Number 29 Adrian Murrell was a consistent presence in the Jets backfield from 1993 to 1997, which is no small thing, especially since these encompassed some of the worst of the franchise's squads, historically. The time of which I speak was also a miserably wandering one for me. A couple of years out of college, I thought I was going to be a professor, only to be unceremoniously kicked out of a PhD program. I thought I could make it on my own, only to be jobless without money for rent and taking up house-sitting just to keep a roof over my head. I thought I found freedom in eventually finding a job, but I was just another sad, sorry, pathetic and abused cubicle cog. I thought I had found true love but discovered instead that I was only the receptacle for a beautiful woman's Daddy issues. Life presented me with the usual kind of disappointments that assault people in their 20's, but they felt like collisions in an endlessly dark tunnel.
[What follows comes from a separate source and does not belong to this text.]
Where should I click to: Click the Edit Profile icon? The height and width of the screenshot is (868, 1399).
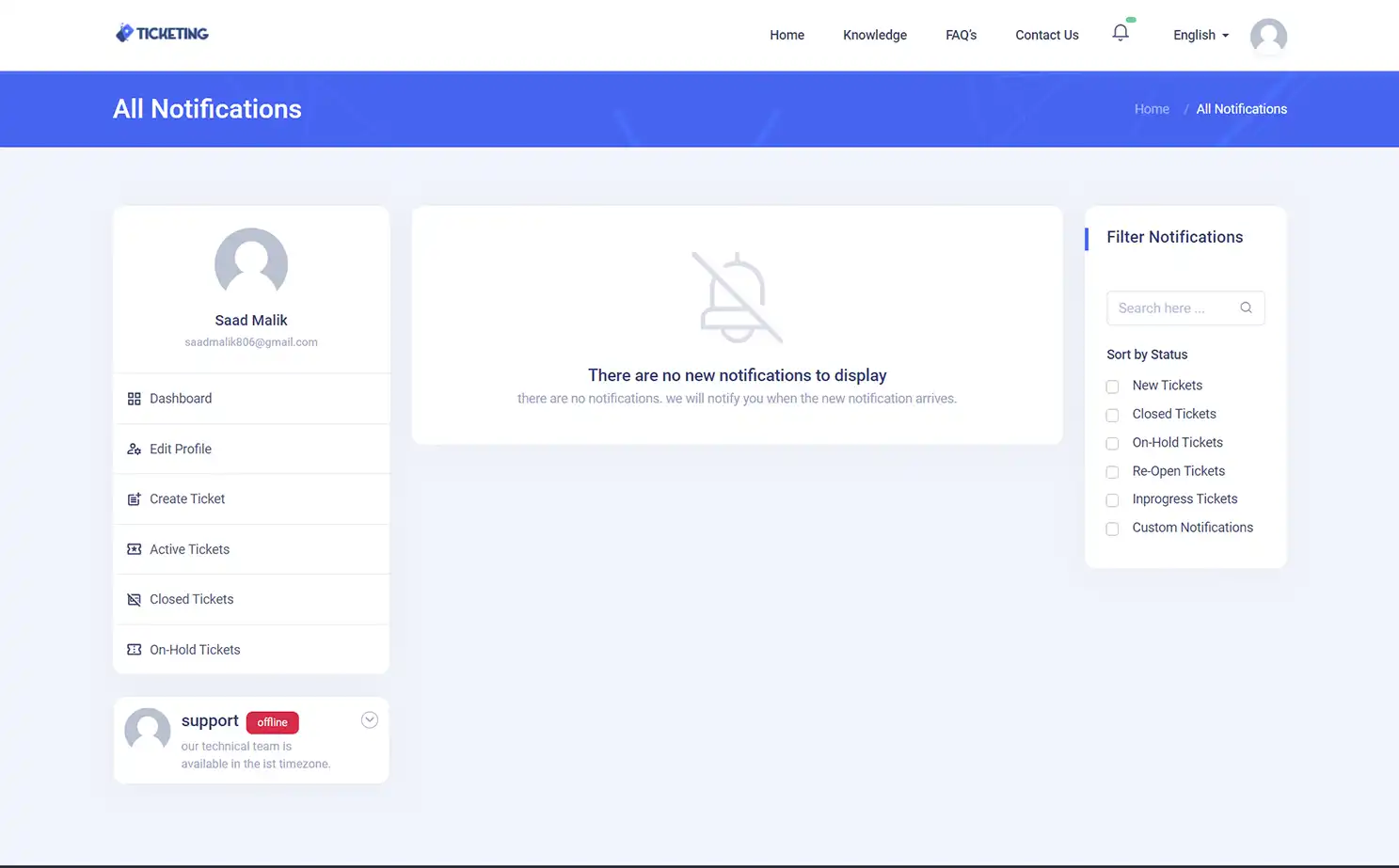[x=133, y=449]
Through it all, Adrian Murrell was there in the Jets' backfield, reliably getting the ball handed off to him. Or maybe it seemed that way. He ran well in 1995 but would gain a further 1,000 yards plus each of the next two seasons. You could even buy his jersey. How do you gain 1,249 yards for a 1-15 team, as he did in 1996? I kept looking at guys like Murrell and Wayne Chrebet and Kyle Brady (sort of) and Mo Lewis and Hugh Douglas and asking myself, "Can these guys really be that bad?" And the answer was yes. Yes they could. It was the same answer I had when I asked myself, "Could I have screwed it up this badly?" Why yes, boy. Yes.
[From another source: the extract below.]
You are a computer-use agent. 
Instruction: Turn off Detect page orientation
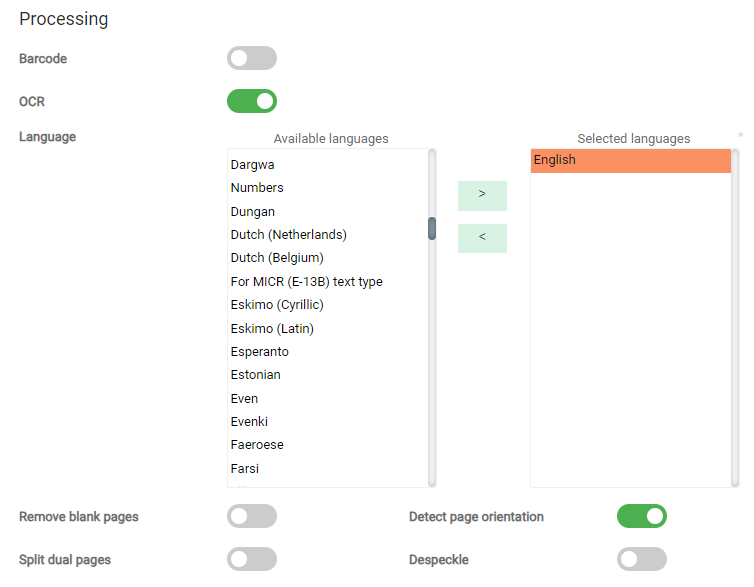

Yet I remember the last of Adrian Murrell one hot, hot summer day in 1998. Bill Parcells was in his second year as coach, and the Jets were at training camp. I had gone back to teaching part-time, now at the Art Institute of Philadelphia which required that I teach four-hour basic composition to really unpleasant art students. I vividly recall waiting on this particular day for the windowless classroom to become available; I looked down and saw a copy of the day's sports section from the New York Times on the hallway floor. Picking it up, I saw an article about the Jets' running backs for the upcoming year. We all knew that the future of the backfield was now the brilliant running back recently stolen from the Patriots, but I also assumed it still included Adrian Murrell. Imagine, I thought - Curtis Martin and Adrian Murrell. But no. In the article Parcells literally said he was rooting for Jerald Sowell to win Murrell's spot which, eventually, he did. Murrell was released and was then signed by Arizona where he gained another 1,000 yards for the last time in his career. The Jets would embark upon our team's modern era of strange inconsistencies, wrenching highs and bland disappointments - which kind of sounds like my 30's, now that I think of it. Yet Adrian Murrell was destined not to follow me and my team into our new millennium. It felt dishonest and unkind to him. But I have a question - if I buy my dream house or publish something really cool, do the Jets win the Super Bowl? Very likely.
Oh, and yes, Adrian Murrell is also yet another West Virginia Mountaineer running back gone to the Jets. Preceded by Michael Beasely, succeeded by Robert Walker. And now we know.
But in the time before our times, Titans roamed the land. There was no one but them. They played before no one, and no one came to see them at the Grounds of Polo. They were lonely. They became the Jets. But during that time, only one man played running back in #29. His name was Bill Shockley, and he is not to be confused with the racist developer of the transistor. He retired in 1962 after his last season with the Titans, but there is a single story that lingers as an epilogue. He suddenly reappears on the radar in 1968 to play, it would seem, a single game at placekicker for the Pittsburgh Steelers. What was it like, at the age of 31, to suddenly return to football after six years? Had he been practicing in his backyard, kicking between lampposts and electrical poles?
It turns out that the lone game was the 1968 opener, a 34-20 Steeler loss to the Giants. He had won a spot with the Steelers but missed his first PAT. He did make all the rest of them, but I don't know if he attempted any field goals in the game. Regardless - and I can't believe I'm saying this - he was released the following week and permanently replaced by our very own and extraordinary Booth Lusteg. By virtue of this serendipity alone, this unparalleled moment of zen, Bill Shockley is to be named an honorary winner of the Booth Lusteg Award for Funny-Sounding Names Among Players Who Wore #29 for the New York Jets Franchise, even if his name isn't all that funny. This award is given posthumously in this case, with no less appreciation for its recipient.